One way to impact the fire death rate in areas outside of the Commission's enforcement authority is through public awareness programs. However, the Commission only has one staff member in charge of public education, and overall, the Commission devotes less than 6% of total resources to public education. Furthermore, the Commission has devoted very little resources in giving away smoke detectors which increase the chances of surviving a fire by 50%. Also, much of the educational efforts of the Commission to date have been focused in areas which fall under the direct enforcement jurisdiction of the Commission where the death rate is low, and not in areas outside of the Commission's enforcement authority where the death rate is high. Much of the educational efforts of the Commission have also been focused in Kanawha County, an area of the state which has a lower fire death rate than other areas of the state. In essence, the State Fire Commission is missing the bigger picture with respect to reducing fire losses in the State.

The Fire Commission does not conducting enough detailed analysis of West Virginia's fire statistics as required by law. The Commission conducts a limited analysis but has not developed comprehensive state or county profiles which would be useful in targeting specific educational needs. The Commission should also consider exploring ways to encourage greater public interest, and seek private grants and other funding sources to enhance smoke detector giveaways and its public awareness programs.

Issue Area 2: The State Fire Commission does not have a comprehensive plan on how it intends to lower the State's high fire death rate.

By law (§29-3-9), the State Fire Commission is required to develop a Fire Prevention and Control plan. Such a plan should be comprehensive in assessing the needs and effectiveness of the 446 recognized fire departments, as well as identifying specific public education needs throughout the State. Currently, the Commission has no such plan in place, however, it indicates that many if not all of the items mentioned in the law are addressed at some level. However, this review indicates that many of the items required to be assessed in the Fire Prevention and Control plan are not being addressed. Because the Commission has not developed a fire prevention and control plan, the State does not have a formalized strategy to reduce the State's high fire death rate.

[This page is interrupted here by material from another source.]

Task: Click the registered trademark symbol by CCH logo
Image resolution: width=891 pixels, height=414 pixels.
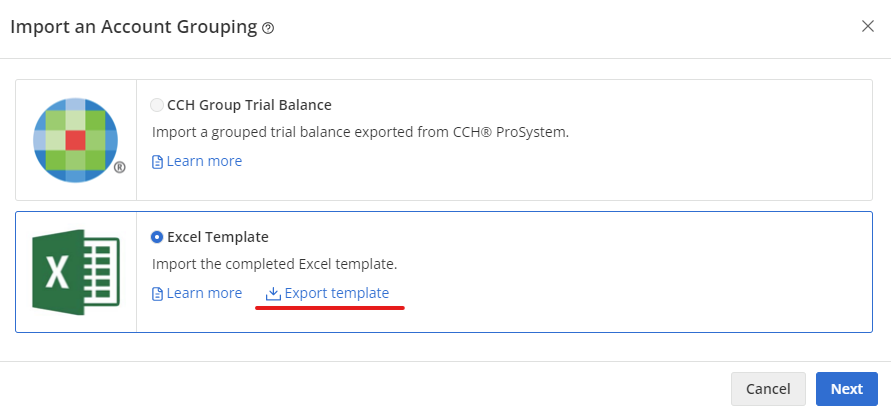Action: 120,168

As mandated by law, the Commission is charged with establishing standards for fire departments which ensure that each fire department is capable of providing the maximum amount of fire protection possible for any given fire service area. However, only two of five standards have been established. The Commission performs evaluations on fire departments to ensure that Fire Departments are conforming to these two standards, but the Commission is currently reviewing less than 10% of recognized fire departments each year. A survey conducted by a private organization indicates that there are 38 fire districts that were evaluated as having less than minimum recognized protection. However, the State Fire Commission does not receive the individual reports for each fire district that list the deficiencies in these areas. Such information is necessary in assessing the State's fire protection needs.

Issue Area 3: The State Fire Commission is not paying fire departments to report fires as required by law.
According to WV Code §29-3-20, the Fire Commission is required to pay a $10 fee to fire departments for each fire reported. This fee is not applicable to any fire department that has a salaried fire chief or a fire chief that is paid a fee for each fire fought. Furthermore, the fee is not applicable to any fire department where the mayor of the municipality receives a salary in excess of $20 per year. Therefore, this $10 fee is limited to those fire departments that are composed entirely of volunteer members and are not in incorporated areas.

This fee has not been paid by the Commission to any fire department. The Commission has indicated that this fee is not being paid because money was never appropriated to pay the fee. The Commission indicated it made attempts to obtain the necessary funding from the Legislature to pay the fee. The Legislative Auditor's Office was unable to determine the exact amount of the payments that have not been made because of data limitations. However, it is reasonable to estimate that a large number of the 9,000 reported fires each year are reported from paid fire departments and incorporated areas, which means they are ineligible for the fee. Therefore, the actual amount that would be paid by the Commission would be considerably less than $90,000 ($10 times 9,000 reports) a year. It is possible that the amount could be about $25,000 or less. Although this amount is relatively small, there are many fire departments in unincorporated areas that could use any funding that they might receive.